*What to produce*: With pictures left out, set down exactly the lines that begin at the one containing "Given: Toggle the" and end with the last line of the entries below.

BEGIN

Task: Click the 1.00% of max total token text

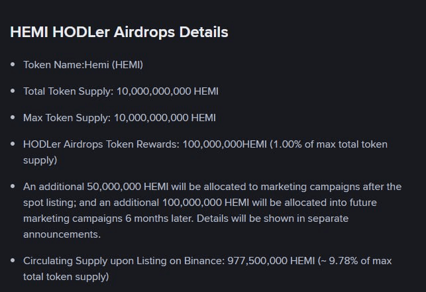Action: click(330, 144)
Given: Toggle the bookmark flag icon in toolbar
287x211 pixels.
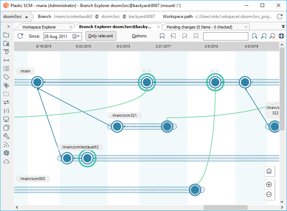Looking at the screenshot, I should tap(162, 36).
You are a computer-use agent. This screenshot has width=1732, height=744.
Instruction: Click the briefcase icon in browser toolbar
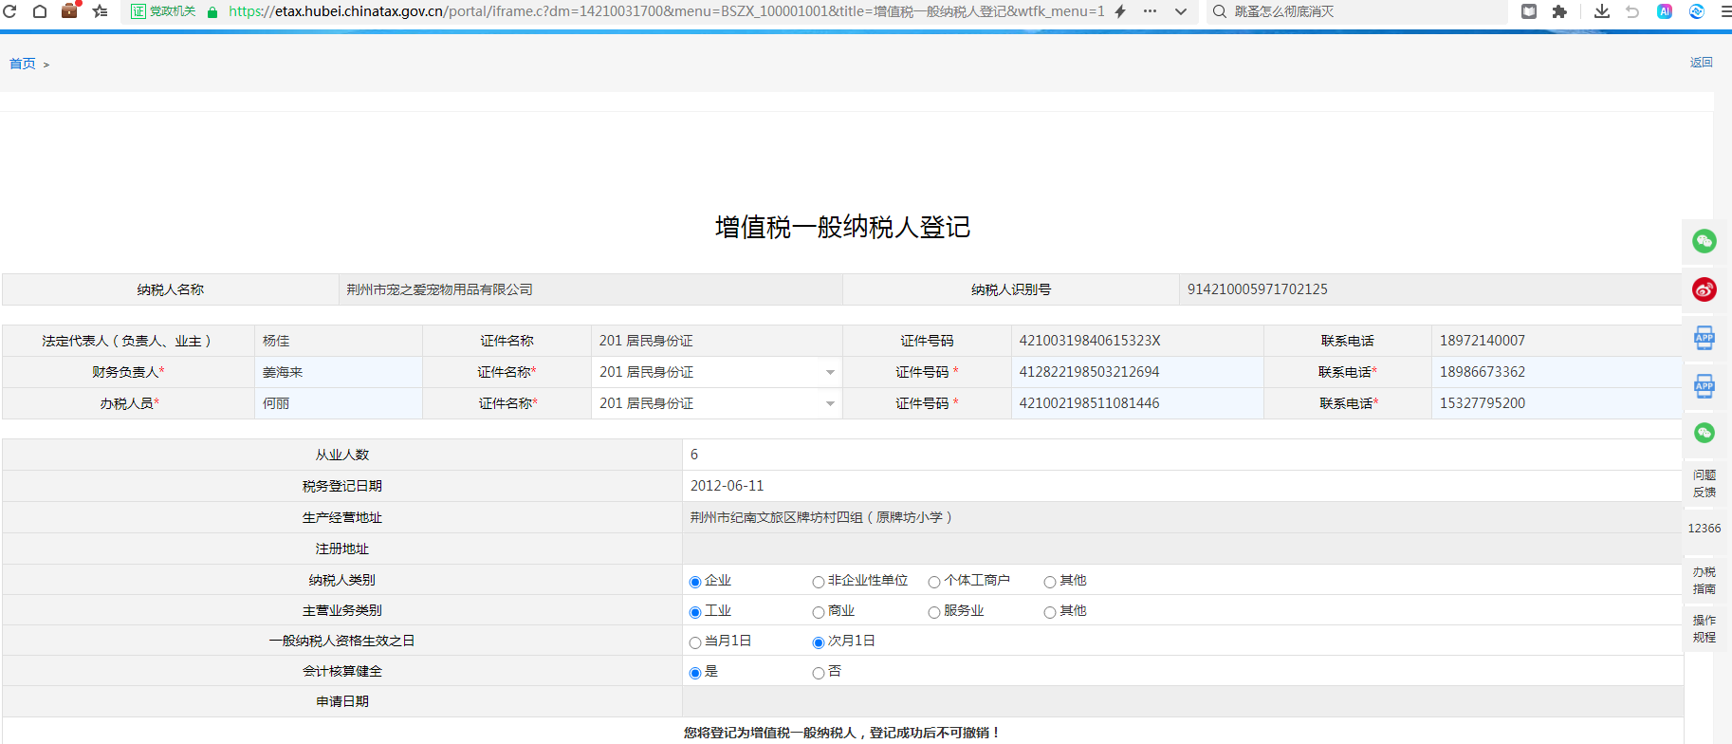(x=69, y=11)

END

*Finished exercise*:
Given: Toggle the bookmark flag icon in toolbar
287x211 pixels.
Looking at the screenshot, I should tap(162, 36).
You are a computer-use agent. This screenshot has width=1732, height=744.
Instruction: Click the briefcase icon in browser toolbar
(x=69, y=11)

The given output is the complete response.